The GOLD STANDARD complementary test to diagnose this pathology is ultrasound, which is a quick, painless test for the patient and rules out other pathologies.

However, X-rays in different views are also very useful.

Grade I: Radiologically there are few signs of loss of normal joint alignment.

However, in the other grades, characteristic radiological changes are observed. (View image)

We can also indicate an MRI and a CT scan.

Is there any treatment that can help improve the symptoms and stop the progression of the deformity?

Yes. There are many things we can do and different combinations of treatments:

Conservative, rehabilitative and surgical.

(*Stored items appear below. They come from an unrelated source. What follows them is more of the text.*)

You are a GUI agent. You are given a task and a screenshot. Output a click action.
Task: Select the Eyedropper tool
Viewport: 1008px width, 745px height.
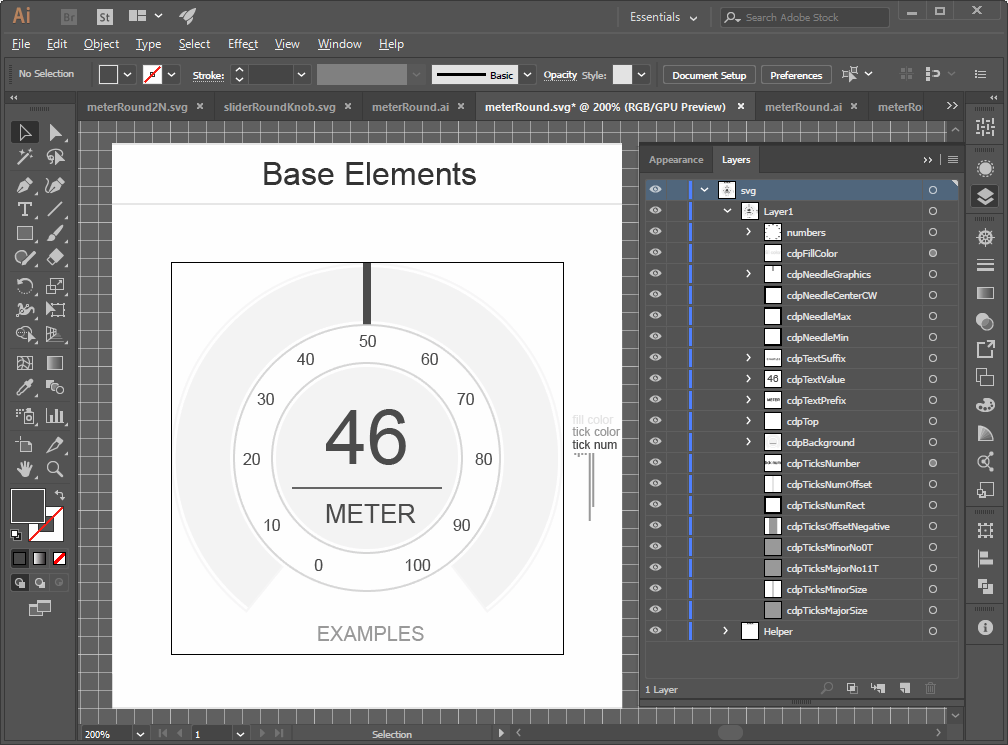coord(25,387)
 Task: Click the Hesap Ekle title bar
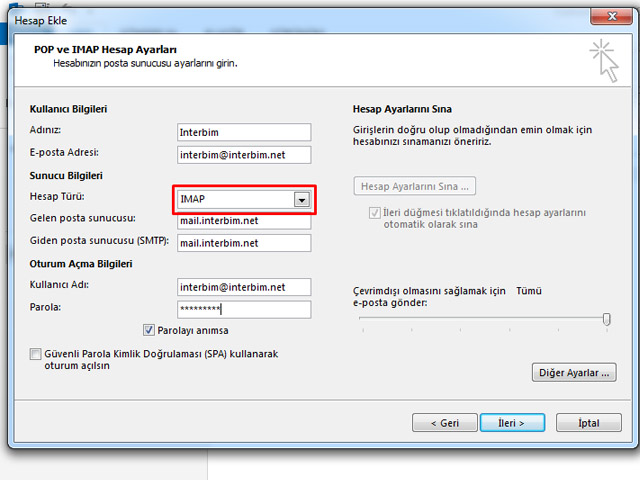point(300,14)
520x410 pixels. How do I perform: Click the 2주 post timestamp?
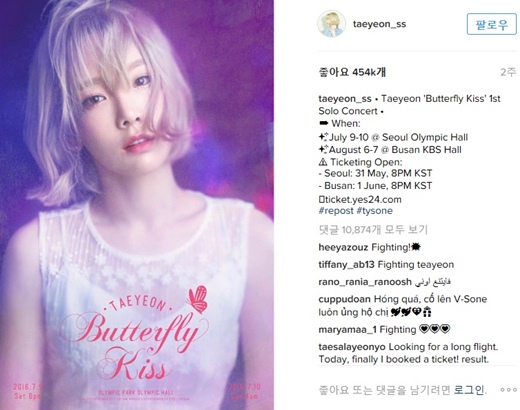pyautogui.click(x=508, y=72)
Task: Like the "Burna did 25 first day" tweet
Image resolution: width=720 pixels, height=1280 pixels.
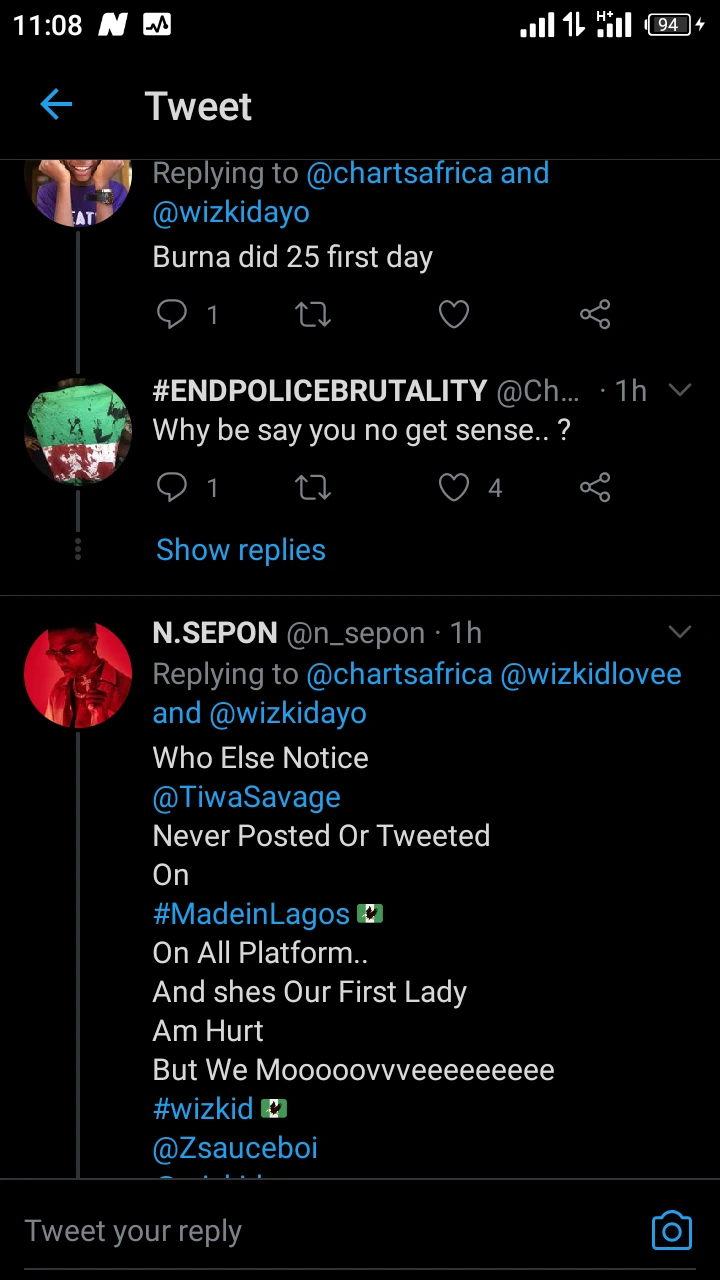Action: click(454, 315)
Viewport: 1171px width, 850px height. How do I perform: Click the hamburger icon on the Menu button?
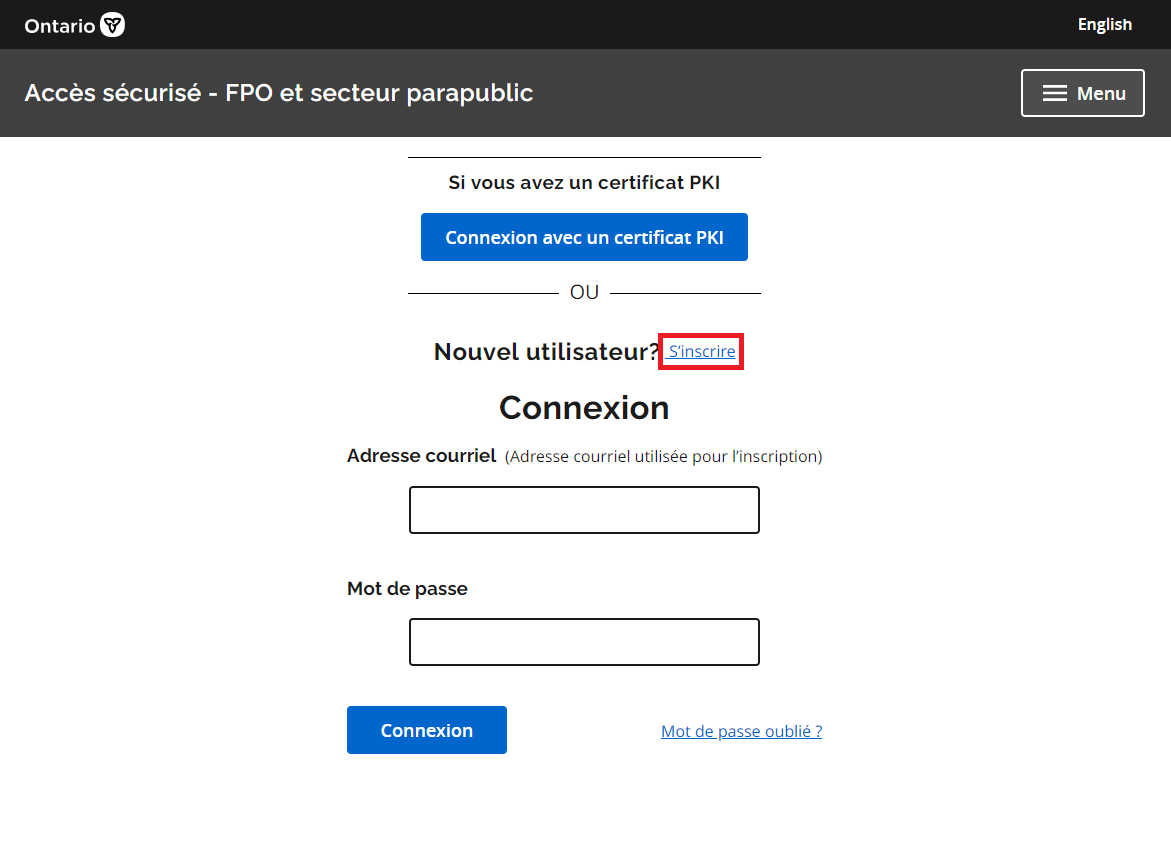[1053, 92]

Always taking into account the degree of dysfunction and the biomechanical alterations of the gait, as well as the individual characteristics of each patient (time of evolution, level of physical activity, weight, chronic diseases present, etc.)

Conservative treatment

Used if diagnosed in the early stages, to stabilize the joint and control inflammation and pain.

  • Pharmacological: Analgesics and non-steroidal anti-inflammatory drugs.
  • Rehabilitation Treatment: (To stop or contain the descent of the arch of the foot, correct the valgus of the hindfoot and stabilize the gait). Among which we can mention:

Functional bandages to reduce the tension of the tibialis posterior tendon, correct the position of the foot and relieve pain.

Podiatric insoles (after studying the footprint) to correct the position of the foot and optimize muscle function, allowing it to be efficient. In addition to correcting all the peculiarities that are causing an incorrect gait.


Strength-building and stretching exercises.

Buerger Allen exercises to improve venous return circulation.

Massage therapy: Relaxing, Cyriax deep transverse and evacuative massage.

Physical agents

  • Cryotherapy.
  • Ultrasound.
  • Shock waves.
  • Magnet therapy.
  • Laser.
  • Low and medium frequency analgesic currents.
  • Iontophoresis.

Other treatments

  • Traditional Natural Medicine.
  • Homeopathy.
  • Ozone therapy.

    Surgical treatment

    Surgical treatment is indicated when conservative treatment fails. To determine the necessary surgical procedure, it is important to determine if the deformity is flexible or rigid.

    • Arthrodesis with medializing calcaneal osteotomy. Via the medializing osteotomy of the calcaneus, it is possible to move the mechanical axis of the foot medially, aligning it with the axis of the tibia and medializing it in respect to the axis of the subtalar joint, thus restoring the function of the triceps surae as heel inverter and correcting the valgus deformity in the hindfoot.
    • Tenodesis for reconstruction of the ligament and the common flexor of the fingers.


    The most common cause of this adult-onset deformity is posterior tibial tendon dysfunction (PTTD). It is a disabling disease.

    In the first two stages, a combination of orthoses and/or functional bandages, strengthening and stretching exercises, therapeutic ultrasound, and the use of analgesics and non-steroidal anti-inflammatory drugs, have a satisfactory result with a remission of symptoms in more than 80% of patients. Hence the importance of early diagnosis to correct the deformity, relieve symptoms and avoid surgical treatment as well as improve quality of life.